→ Bronfragment:

┏━━

De Hoge Raad verklaarde het beroep in cassatie ongegrond en oordeelde dat er geen termen aanwezig waren voor een veroordeling in de proceskosten. Dit arrest is gewezen door de vice-president R.J. Koopman als voorzitter, en de raadsheren J.W. van den Berge, C. Schaap, Th. Groeneveld en J. Wortel, en is openbaar uitgesproken op 27 maart 2015.

Uitspraak

27 maart 2015
nr. 13/04577
Arrest
gewezen op het beroep in cassatie van
[X]te
[Z](hierna: belanghebbende) tegen de uitspraak van het
Gerechtshof Arnhem-Leeuwardenvan 20 augustus 2013, nr. 12/00337, op het hoger beroep van belanghebbende tegen een uitspraak van de Rechtbank Zwolle-Lelystad (nr. AWB 11/2369) betreffende van belanghebbende geheven rechten ter zake van de aanvraag tot afgifte van een Nederlandse identiteitskaart. De uitspraak van het Hof is aan dit arrest gehecht.

1.Geding in cassatie

Belanghebbende heeft tegen ’s Hofs uitspraak beroep in cassatie ingesteld. Het beroepschrift in cassatie is aan dit arrest gehecht en maakt daarvan deel uit.
De Advocaat-Generaal R.L.H. IJzerman heeft op 2 december 2014 geconcludeerd tot ongegrondverklaring van het beroep in cassatie.
Belanghebbende heeft schriftelijk op de conclusie gereageerd.

2.Beoordeling van de klachten

2.1.
In cassatie kan van het volgende worden uitgegaan.
2.1.1.
Belanghebbende heeft op 19 oktober 2011 bij de gemeente Zeewolde een aanvraag ingediend voor het verkrijgen van een Nederlandse identiteitskaart. Naar aanleiding daarvan zijn van belanghebbende bij schriftelijke kennisgeving in de vorm van een kassabon rechten geheven ten bedrage van € 43,85.
2.1.2.
Belanghebbendes bezwaar tegen de heffing van deze rechten is afgewezen.
2.1.3.
De Legesverordening 2011 van de gemeente Zeewolde luidde tot 1 november 2011 voor zover hier van belang als volgt:
“Artikel 2 Belastbaar feit
Onder de naam ‘leges’ worden rechten geheven ter zake van het genot van door het gemeentebestuur verstrekte diensten, genoemd in deze verordening en de daarbij behorende tarieventabel.”
2.1.4.
In de Tarieventabel behorende bij de Legesverordening 2011 is onder meer bepaald:
“Hoofdstuk 2. Reisdocumenten
1.2.1
Het tarief bedraagt ter zake van het in behandeling nemen van een aanvraag
(…)
1.2.1.6 Tot het verstrekken van een Nederlandse identiteitskaart (NIK);
het maximum tarief conform artikel 6 van het Besluit paspoortgelden
1.2.1.7 Tot het verstrekken van een Nederlandse identiteitskaart (NIK) tegen het jeugdtarief;
het maximum tarief conform artikel 6 van het Besluit paspoortgelden.”
2.1.5.
In het arrest van 9 september 2011, nr. 10/04967, ECLI:NL:HR:2011:BQ4105, BNB 2011/257 heeft de Hoge Raad geoordeeld dat het in behandeling nemen van de aanvraag van een identiteitskaart geen dienst is in de zin van artikel 229, lid 1, letter b, van de Gemeentewet.

┗━━

(Opgeslagen items uit de dataset)
┏━━

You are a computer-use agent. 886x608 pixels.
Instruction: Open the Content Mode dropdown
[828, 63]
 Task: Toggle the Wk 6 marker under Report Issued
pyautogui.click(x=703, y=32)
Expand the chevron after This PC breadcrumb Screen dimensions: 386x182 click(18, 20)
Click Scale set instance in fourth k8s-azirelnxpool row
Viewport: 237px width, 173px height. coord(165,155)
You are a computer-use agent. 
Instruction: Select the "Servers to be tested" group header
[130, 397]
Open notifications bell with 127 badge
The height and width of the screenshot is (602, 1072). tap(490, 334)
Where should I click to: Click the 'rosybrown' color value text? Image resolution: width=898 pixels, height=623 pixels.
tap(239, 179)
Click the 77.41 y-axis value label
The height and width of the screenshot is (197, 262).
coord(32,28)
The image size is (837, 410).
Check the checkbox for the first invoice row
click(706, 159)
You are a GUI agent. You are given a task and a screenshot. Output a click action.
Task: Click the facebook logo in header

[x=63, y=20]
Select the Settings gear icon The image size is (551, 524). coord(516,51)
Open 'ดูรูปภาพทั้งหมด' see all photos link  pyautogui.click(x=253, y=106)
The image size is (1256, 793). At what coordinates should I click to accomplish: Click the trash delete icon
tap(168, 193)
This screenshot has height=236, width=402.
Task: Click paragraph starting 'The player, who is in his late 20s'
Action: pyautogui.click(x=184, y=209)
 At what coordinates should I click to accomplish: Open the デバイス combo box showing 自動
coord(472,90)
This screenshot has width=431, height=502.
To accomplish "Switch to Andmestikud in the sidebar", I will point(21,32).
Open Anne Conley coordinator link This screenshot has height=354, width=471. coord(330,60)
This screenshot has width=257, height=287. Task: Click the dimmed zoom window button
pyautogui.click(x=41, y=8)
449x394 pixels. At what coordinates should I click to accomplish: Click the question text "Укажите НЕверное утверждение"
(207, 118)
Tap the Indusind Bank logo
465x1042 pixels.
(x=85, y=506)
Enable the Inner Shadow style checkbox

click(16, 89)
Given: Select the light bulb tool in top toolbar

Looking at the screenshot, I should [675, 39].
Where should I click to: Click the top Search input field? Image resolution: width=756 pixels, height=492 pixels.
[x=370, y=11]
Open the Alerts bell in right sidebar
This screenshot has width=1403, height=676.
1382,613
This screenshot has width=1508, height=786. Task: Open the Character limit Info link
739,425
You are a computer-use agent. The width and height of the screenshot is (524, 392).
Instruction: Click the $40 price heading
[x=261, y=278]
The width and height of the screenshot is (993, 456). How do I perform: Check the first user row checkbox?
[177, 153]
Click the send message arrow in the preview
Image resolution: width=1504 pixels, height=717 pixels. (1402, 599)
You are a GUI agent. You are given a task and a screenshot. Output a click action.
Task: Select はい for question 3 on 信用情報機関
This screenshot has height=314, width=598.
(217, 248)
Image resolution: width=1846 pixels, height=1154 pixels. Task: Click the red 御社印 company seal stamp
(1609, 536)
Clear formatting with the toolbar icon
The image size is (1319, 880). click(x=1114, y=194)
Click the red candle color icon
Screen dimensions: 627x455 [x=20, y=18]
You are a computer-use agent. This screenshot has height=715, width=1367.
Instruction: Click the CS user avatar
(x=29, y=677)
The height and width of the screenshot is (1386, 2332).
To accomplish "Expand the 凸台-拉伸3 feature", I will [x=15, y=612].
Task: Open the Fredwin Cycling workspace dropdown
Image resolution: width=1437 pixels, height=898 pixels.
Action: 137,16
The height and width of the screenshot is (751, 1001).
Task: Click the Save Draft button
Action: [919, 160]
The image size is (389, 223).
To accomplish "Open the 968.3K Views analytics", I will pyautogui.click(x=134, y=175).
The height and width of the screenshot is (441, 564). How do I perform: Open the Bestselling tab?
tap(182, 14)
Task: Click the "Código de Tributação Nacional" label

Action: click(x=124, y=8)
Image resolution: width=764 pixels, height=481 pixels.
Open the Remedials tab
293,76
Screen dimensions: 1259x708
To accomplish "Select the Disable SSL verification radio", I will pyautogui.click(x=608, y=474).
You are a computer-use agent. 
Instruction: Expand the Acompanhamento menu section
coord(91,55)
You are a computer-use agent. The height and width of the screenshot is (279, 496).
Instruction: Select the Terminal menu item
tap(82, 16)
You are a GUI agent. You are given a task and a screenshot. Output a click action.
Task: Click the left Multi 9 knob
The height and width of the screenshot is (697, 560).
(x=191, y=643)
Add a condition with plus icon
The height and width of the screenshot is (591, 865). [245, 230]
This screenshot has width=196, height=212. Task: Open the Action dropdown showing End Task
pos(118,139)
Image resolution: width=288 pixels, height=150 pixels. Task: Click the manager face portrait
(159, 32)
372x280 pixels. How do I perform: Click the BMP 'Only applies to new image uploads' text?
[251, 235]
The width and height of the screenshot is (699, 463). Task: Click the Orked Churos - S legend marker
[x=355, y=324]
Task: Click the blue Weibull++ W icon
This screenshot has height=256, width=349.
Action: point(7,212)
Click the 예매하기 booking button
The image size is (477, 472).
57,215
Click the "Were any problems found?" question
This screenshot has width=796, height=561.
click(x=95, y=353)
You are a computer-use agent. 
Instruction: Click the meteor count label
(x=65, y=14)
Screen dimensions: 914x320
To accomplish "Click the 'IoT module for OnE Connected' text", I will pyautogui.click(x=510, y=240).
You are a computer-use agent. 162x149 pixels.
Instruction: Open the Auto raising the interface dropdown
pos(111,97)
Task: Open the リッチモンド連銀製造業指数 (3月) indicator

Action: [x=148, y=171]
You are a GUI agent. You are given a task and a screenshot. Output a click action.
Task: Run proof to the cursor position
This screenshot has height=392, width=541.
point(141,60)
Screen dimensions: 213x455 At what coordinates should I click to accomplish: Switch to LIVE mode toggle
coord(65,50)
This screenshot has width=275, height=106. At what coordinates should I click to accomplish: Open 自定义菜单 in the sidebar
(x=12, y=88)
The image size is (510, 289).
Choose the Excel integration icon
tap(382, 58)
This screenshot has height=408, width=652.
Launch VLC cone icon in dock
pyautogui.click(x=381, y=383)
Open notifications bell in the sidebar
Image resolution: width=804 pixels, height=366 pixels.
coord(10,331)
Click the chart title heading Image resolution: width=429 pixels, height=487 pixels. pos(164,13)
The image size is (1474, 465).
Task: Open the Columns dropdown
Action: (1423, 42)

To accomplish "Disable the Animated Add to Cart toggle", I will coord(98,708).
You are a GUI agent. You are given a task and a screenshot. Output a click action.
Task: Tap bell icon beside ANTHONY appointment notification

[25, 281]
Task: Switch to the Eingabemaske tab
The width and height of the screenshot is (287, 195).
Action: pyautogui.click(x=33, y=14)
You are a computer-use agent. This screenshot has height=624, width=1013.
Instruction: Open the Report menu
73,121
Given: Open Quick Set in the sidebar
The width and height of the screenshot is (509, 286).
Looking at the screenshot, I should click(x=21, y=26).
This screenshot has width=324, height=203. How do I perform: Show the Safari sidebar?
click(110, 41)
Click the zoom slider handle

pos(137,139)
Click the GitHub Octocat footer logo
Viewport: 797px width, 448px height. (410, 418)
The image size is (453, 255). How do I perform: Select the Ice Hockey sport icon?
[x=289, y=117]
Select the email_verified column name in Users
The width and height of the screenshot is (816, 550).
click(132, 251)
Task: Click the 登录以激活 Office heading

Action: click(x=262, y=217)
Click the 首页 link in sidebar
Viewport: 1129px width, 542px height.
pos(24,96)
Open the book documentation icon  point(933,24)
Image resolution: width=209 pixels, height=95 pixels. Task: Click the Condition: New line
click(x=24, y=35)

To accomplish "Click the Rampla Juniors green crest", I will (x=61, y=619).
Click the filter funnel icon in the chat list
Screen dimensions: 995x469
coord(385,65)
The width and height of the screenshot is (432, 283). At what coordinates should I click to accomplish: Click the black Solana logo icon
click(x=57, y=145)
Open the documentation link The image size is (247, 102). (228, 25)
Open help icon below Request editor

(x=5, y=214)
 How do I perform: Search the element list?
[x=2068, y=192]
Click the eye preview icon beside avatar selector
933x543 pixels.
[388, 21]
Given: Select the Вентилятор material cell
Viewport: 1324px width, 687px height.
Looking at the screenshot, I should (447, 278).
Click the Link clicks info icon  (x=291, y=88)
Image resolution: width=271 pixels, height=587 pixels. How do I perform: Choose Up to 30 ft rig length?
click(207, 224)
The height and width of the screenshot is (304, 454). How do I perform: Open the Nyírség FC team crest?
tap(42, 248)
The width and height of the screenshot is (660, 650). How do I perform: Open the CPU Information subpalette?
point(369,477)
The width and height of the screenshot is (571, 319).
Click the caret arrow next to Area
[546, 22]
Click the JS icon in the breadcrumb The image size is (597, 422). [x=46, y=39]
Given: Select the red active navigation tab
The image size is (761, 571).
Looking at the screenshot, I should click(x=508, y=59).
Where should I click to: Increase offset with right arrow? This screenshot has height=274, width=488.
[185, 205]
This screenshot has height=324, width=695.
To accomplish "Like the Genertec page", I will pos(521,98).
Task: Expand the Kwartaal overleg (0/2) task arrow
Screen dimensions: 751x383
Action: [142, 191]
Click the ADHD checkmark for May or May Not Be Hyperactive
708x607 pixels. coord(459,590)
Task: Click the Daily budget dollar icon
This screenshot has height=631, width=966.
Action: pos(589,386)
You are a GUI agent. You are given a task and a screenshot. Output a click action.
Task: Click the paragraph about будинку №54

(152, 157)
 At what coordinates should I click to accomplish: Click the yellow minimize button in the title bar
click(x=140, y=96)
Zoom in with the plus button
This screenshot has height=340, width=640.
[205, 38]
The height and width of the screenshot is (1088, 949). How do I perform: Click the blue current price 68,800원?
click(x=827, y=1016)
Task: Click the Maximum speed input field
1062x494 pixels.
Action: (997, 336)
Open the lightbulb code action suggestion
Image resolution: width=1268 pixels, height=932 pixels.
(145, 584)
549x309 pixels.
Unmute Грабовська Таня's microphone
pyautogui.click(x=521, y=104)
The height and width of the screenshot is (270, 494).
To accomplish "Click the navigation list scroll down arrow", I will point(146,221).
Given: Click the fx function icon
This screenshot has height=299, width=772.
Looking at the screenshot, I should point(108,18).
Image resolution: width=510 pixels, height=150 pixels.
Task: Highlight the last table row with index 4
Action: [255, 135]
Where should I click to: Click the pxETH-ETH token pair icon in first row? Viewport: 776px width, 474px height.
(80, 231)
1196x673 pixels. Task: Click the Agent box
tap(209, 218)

┗━━

→ De opdrachten:
A – Neem uit het bronfragment letterlijk het stuk over dat begint bij de woorden "Belanghebbende heeft tegen" en eindigt na de woorden "van € 43,85.".
B – Beantwoord de volgende vragen over het bronfragment, elk op een eigen regel.
(i) Op welke datum diende belanghebbende bij de gemeente Zeewolde de aanvraag voor een Nederlandse identiteitskaart in?
(ii) Welk bedrag aan rechten werd van belanghebbende geheven?
(iii) Wie was de voorzitter bij het wijzen van het arrest?
C – Leg in één tot drie zinnen uit waarom volgens het bronfragment rechten van belanghebbende werden geheven.

→ De antwoorden:
A –
Belanghebbende heeft tegen ’s Hofs uitspraak beroep in cassatie ingesteld. Het beroepschrift in cassatie is aan dit arrest gehecht en maakt daarvan deel uit.
De Advocaat-Generaal R.L.H. IJzerman heeft op 2 december 2014 geconcludeerd tot ongegrondverklaring van het beroep in cassatie.
Belanghebbende heeft schriftelijk op de conclusie gereageerd.

2.Beoordeling van de klachten

2.1.
In cassatie kan van het volgende worden uitgegaan.
2.1.1.
Belanghebbende heeft op 19 oktober 2011 bij de gemeente Zeewolde een aanvraag ingediend voor het verkrijgen van een Nederlandse identiteitskaart. Naar aanleiding daarvan zijn van belanghebbende bij schriftelijke kennisgeving in de vorm van een kassabon rechten geheven ten bedrage van € 43,85.

B –
(i) Op 19 oktober 2011.
(ii) € 43,85.
(iii) Vice-president R.J. Koopman.

C – De rechten werden geheven naar aanleiding van de aanvraag voor een Nederlandse identiteitskaart die belanghebbende op 19 oktober 2011 bij de gemeente Zeewolde had ingediend. De heffing werd schriftelijk meegedeeld in de vorm van een kassabon.